- **Exercise**
The line with "Viewport: 530px width, 405px" marks where to begin; print it and all lines after it in the material below exactly, skipping pictures.

- **Excerpted data**
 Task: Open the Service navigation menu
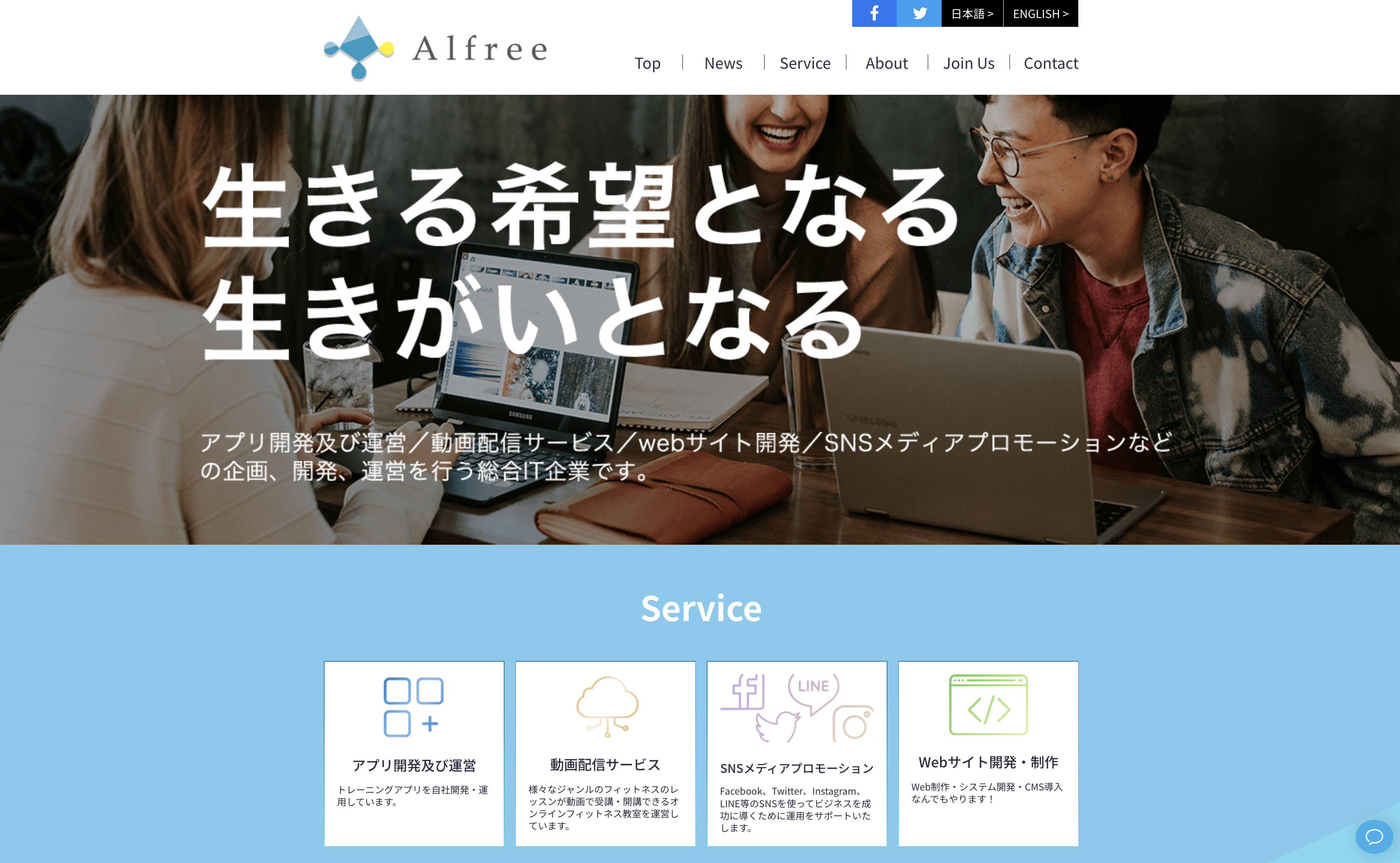[x=804, y=63]
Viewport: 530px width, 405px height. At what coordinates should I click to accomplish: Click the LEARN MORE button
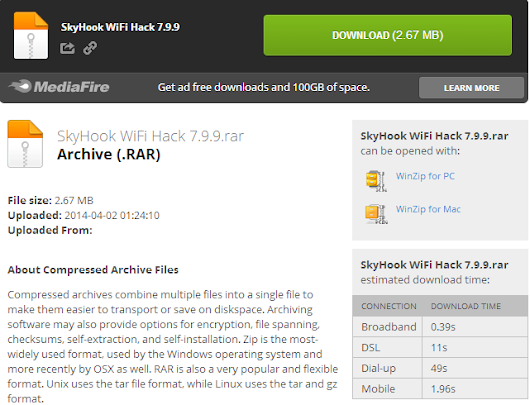click(471, 88)
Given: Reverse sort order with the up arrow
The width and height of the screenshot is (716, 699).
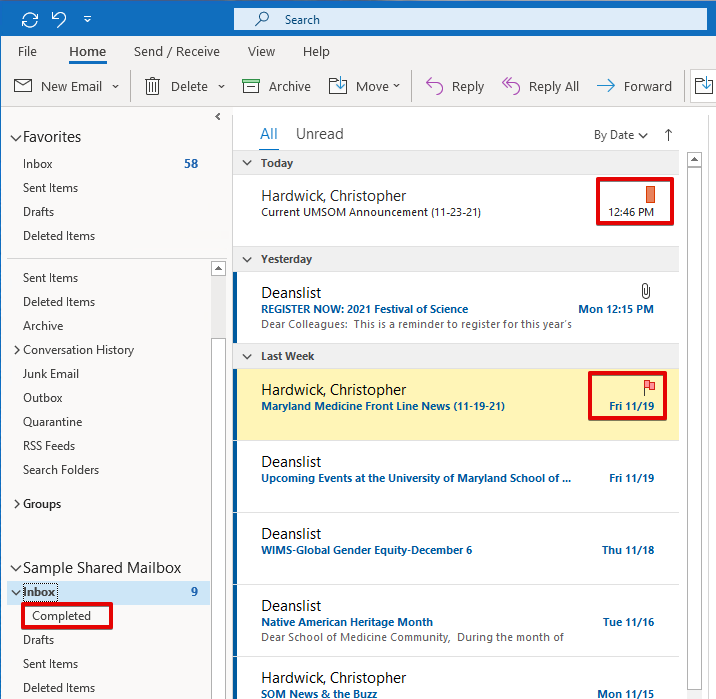Looking at the screenshot, I should 668,135.
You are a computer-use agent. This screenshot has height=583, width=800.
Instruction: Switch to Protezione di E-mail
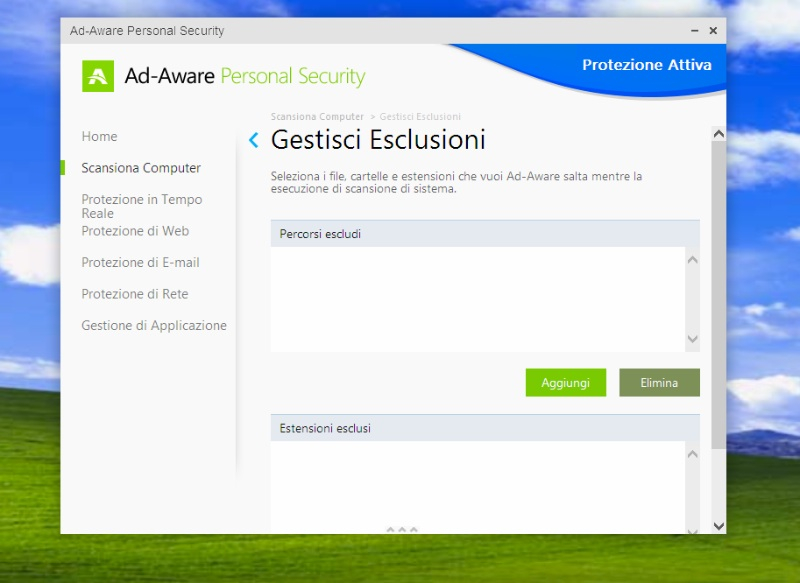click(x=140, y=262)
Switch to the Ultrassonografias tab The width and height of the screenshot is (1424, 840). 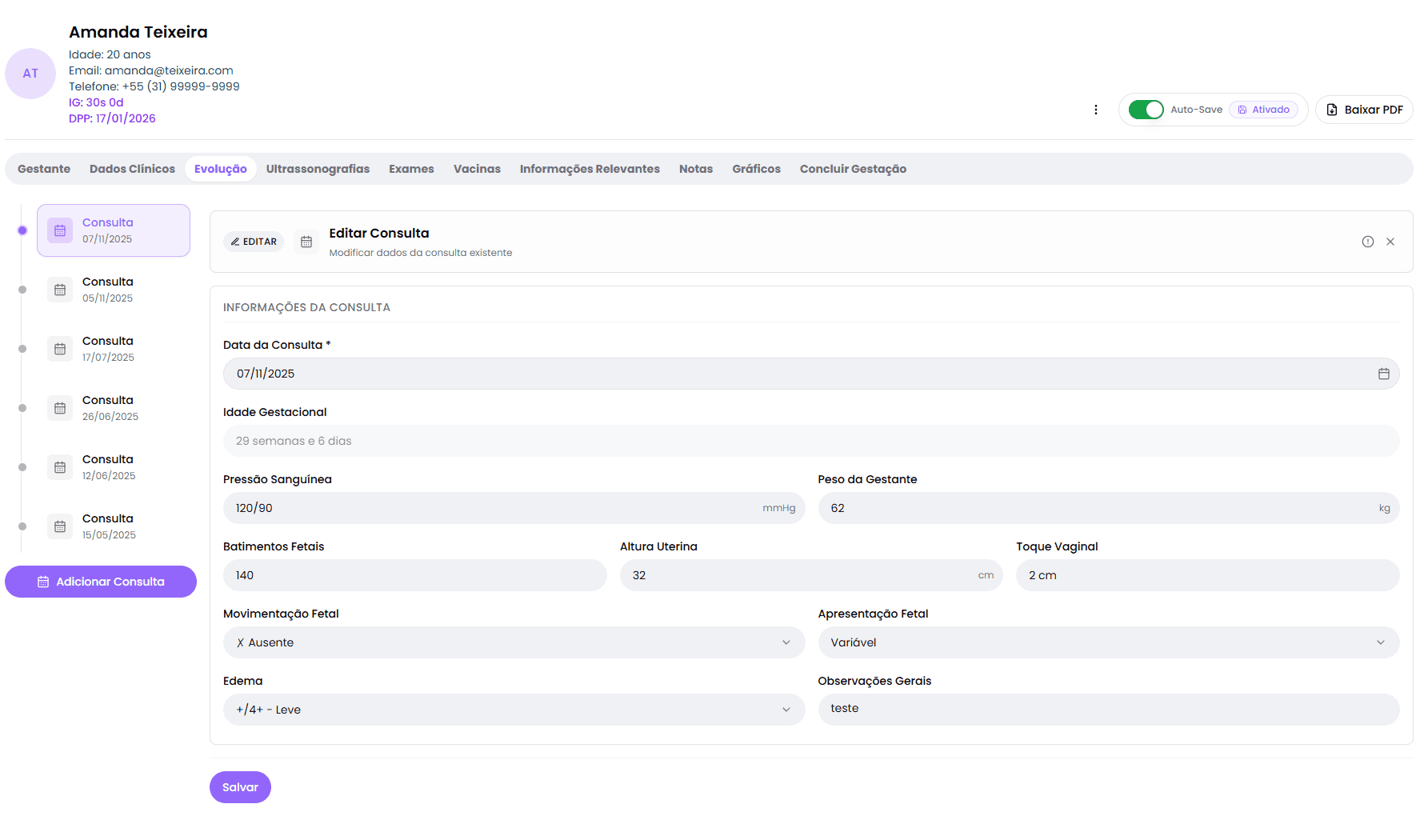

- **Task solution**
Viewport: 530px width, 405px height. At what coordinates should I click to accomplish: Click the LEARN MORE button
click(471, 88)
Given: Reverse sort order with the up arrow
The width and height of the screenshot is (716, 699).
Looking at the screenshot, I should 668,135.
You are a computer-use agent. This screenshot has height=583, width=800.
Instruction: Switch to Protezione di E-mail
click(x=140, y=262)
Switch to the Ultrassonografias tab The width and height of the screenshot is (1424, 840). 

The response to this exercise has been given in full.